Problem
Please copy every line from the records below that contains the string "will".

(Extracted data entries)
______________________________
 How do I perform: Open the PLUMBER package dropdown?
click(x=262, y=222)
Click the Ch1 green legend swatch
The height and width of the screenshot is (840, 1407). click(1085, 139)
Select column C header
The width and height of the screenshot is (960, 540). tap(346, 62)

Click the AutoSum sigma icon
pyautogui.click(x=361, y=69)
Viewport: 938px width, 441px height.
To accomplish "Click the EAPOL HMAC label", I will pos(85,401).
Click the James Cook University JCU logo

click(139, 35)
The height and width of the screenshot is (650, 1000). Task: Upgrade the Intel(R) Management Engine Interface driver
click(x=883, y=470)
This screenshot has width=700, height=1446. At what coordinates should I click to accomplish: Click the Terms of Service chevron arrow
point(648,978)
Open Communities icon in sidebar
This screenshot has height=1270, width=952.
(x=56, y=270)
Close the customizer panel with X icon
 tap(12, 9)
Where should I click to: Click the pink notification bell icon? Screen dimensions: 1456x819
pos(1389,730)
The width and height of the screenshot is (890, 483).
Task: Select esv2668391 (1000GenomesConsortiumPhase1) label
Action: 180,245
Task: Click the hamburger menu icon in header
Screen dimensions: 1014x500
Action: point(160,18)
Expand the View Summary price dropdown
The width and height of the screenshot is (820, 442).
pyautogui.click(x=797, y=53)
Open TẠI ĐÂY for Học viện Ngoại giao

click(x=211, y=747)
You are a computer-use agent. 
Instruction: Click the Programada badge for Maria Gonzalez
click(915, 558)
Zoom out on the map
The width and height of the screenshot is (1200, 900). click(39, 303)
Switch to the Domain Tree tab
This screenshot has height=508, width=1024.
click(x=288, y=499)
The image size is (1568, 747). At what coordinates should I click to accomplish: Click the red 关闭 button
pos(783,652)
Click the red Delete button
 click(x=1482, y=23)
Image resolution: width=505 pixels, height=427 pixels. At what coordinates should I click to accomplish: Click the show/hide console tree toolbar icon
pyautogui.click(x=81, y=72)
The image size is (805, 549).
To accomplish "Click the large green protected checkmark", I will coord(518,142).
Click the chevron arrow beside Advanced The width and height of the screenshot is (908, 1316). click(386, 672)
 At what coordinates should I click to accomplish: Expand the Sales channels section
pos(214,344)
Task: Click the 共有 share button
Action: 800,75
______________________________
Answer space
To accomplish "Click the EAPOL HMAC label", I will pos(85,401).
To accomplish "Click the large green protected checkmark", I will coord(518,142).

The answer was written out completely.